Prayer versus Medical Care
A recent Associated Press article picked up by the international media reports how a sick 11-year-old girl died after her parents opted to pray for her recovery rather than take her to the hospital. The child had an undiagnosed, treatable form of diabetes, and the article implied that had she been rushed to emergency, she would have been fine. Meanwhile, her parents insist that since God is the healer, they did the right thing.
I'm certainly not qualified to say whether or not prayer heals or whether the parents acted irresponsibly, and that's not the point, anyway.

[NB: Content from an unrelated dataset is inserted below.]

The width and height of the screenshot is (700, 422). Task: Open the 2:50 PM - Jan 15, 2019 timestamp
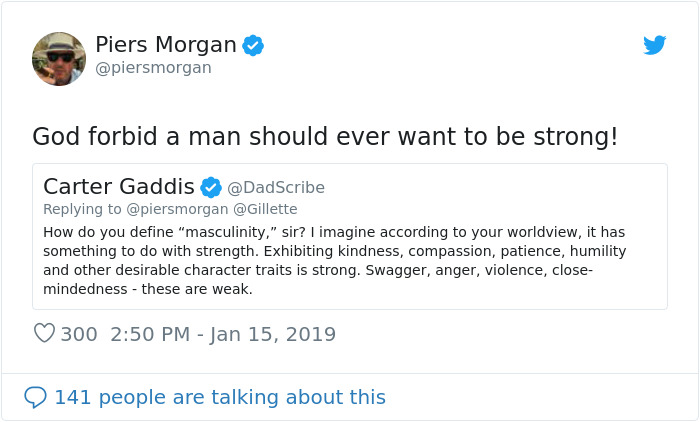222,334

The point is that the media made a big fuss about one child who died because her parents opted not to go to the doctor -- but there was no mention of the hundreds of thousands of children who die because their parents did seek medical help.
You've seen the stats in previous posts here. Within hospitals, as many as 98,000 patients each year die from preventable medical errors -- with most of those errors occurring in emergency departments, intensive care units, and operating rooms -- precisely the units where a very sick child would end up. The fatal errors most frequently cited include faulty diagnosis, flawed delivery of treatment, equipment failure, delays in delivering treatment, inadequate follow-up, and mistakes in the dose or delivery of a drug.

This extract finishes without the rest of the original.